The week of September 21-25 marked the restart of our in-person NYSCA funded workspace residencies with artist Zachary Fabri. Zachary’s residency coincided with the restart of Alfred University operations and the academic year after the COVID closedowns.

The IEA was truly fortunate and privileged to have Zachary Fabri as our first 2020 NYSCA Electronic Media & Film AIR. The IEA’s commitment to artists experimental projects, and its other space-time resulting from our geography, at the historical moment at the end of spring and summer shutdowns, having Zachary here during this moment was magical.

Fabri during his time with us took full rein of the IEA’s open-space for art-making as he communicated during his Zoom Artist-talk with students and faculty. His week was one where he could “hangout and play” as a way to engage in his practice creating “vulnerable experiments”. And that during the week he engaged in the “theatrically of making” letting his “lived experience as a political body”, human/civil rights, climate change and the contemporary-virtual organically come through his work via such experiments.

Zach made studio and field performance-for-camera recordings during his week at the IEA. Early in the week Zachary made recordings with the Signal Culture SSSScan application. EM faculty Eric Souther then developed a new Slit-scan program in TouchDesigner for Fabri to use at the IEA. Zachary made music recordings, camera recordings at Canacedia Creek as well as drawing performances for camera.

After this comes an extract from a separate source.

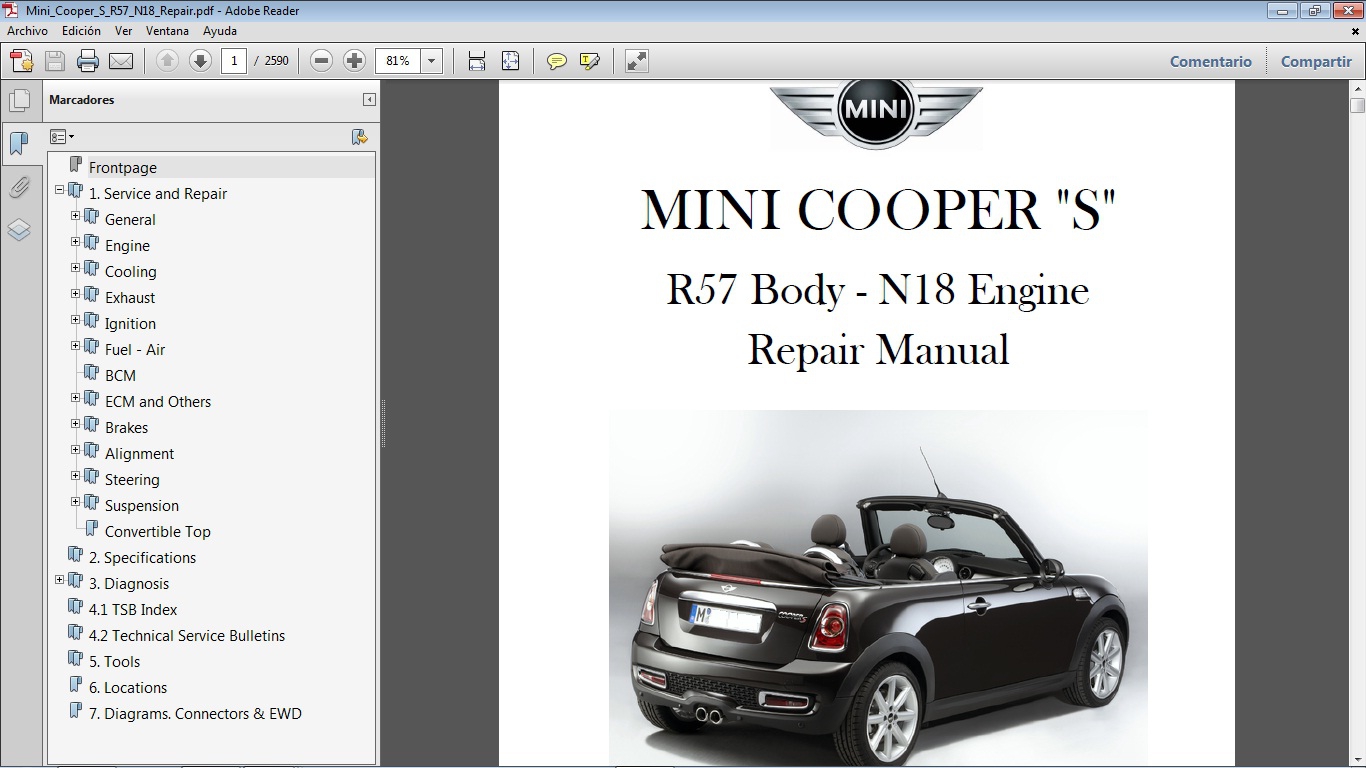The width and height of the screenshot is (1366, 768).
Task: Click the Compartir button
Action: pyautogui.click(x=1315, y=61)
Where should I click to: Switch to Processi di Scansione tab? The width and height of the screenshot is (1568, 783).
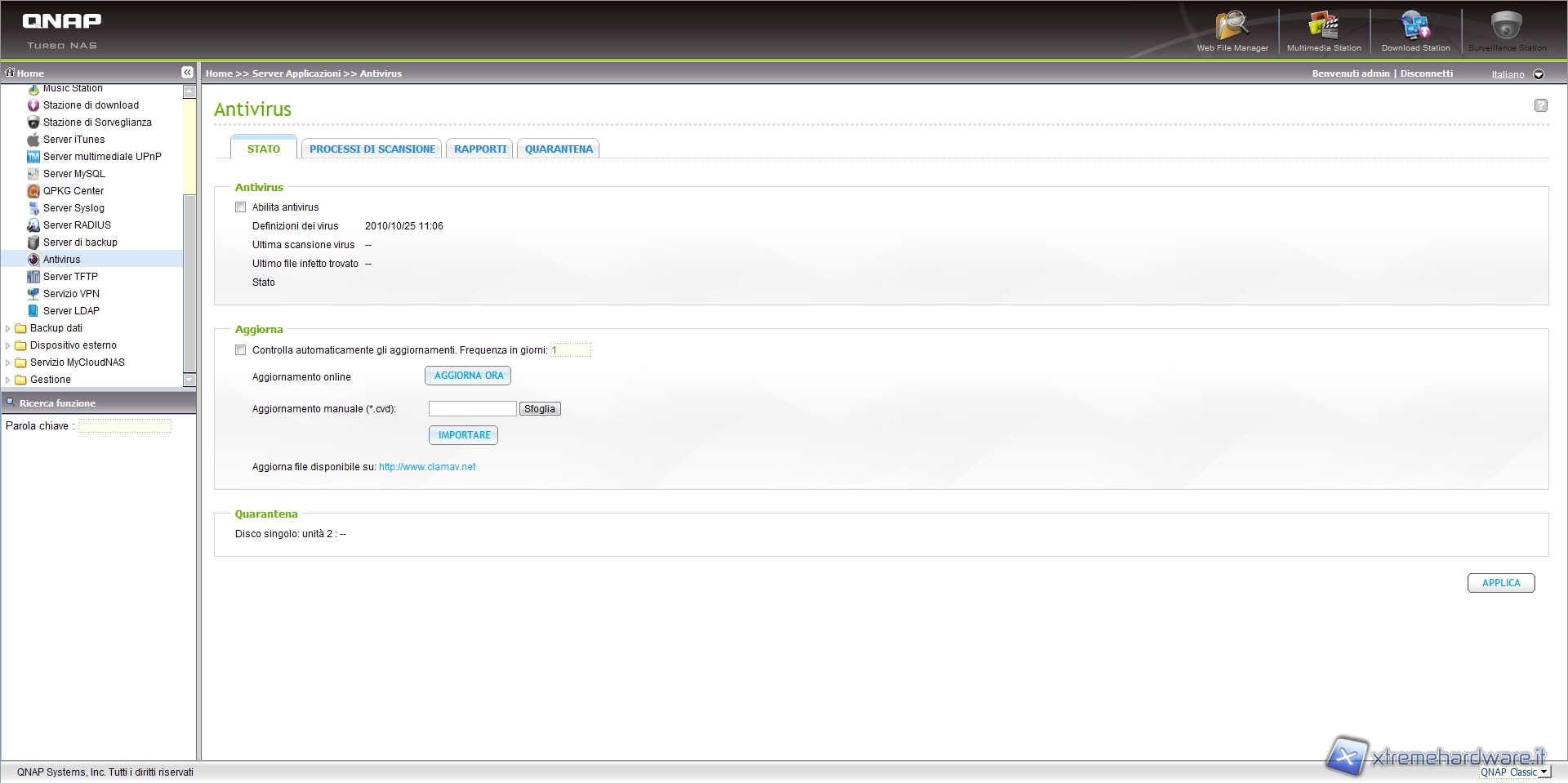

Zachary Fabri is an interdisciplinary artist whose practice mines the intersection of his personal life and local community, with concerns surrounding cultural commodification, gentrification, and public space. He has been awarded The Louis Comfort Tiffany Foundation Award, the Franklin Furnace Fund for Performance Art and the New York Foundation for the Arts fellowship. Fabri’s work has been exhibited at Art in General, The Studio Museum in Harlem, El Museo del Barrio, The Walker Art Center, The Brooklyn Museum, The Barnes Foundation, Performa, the Museum of Modern Art, the Sharjah Biennial, and Pace gallery. Fabri lives and works in Flatbush, Brooklyn.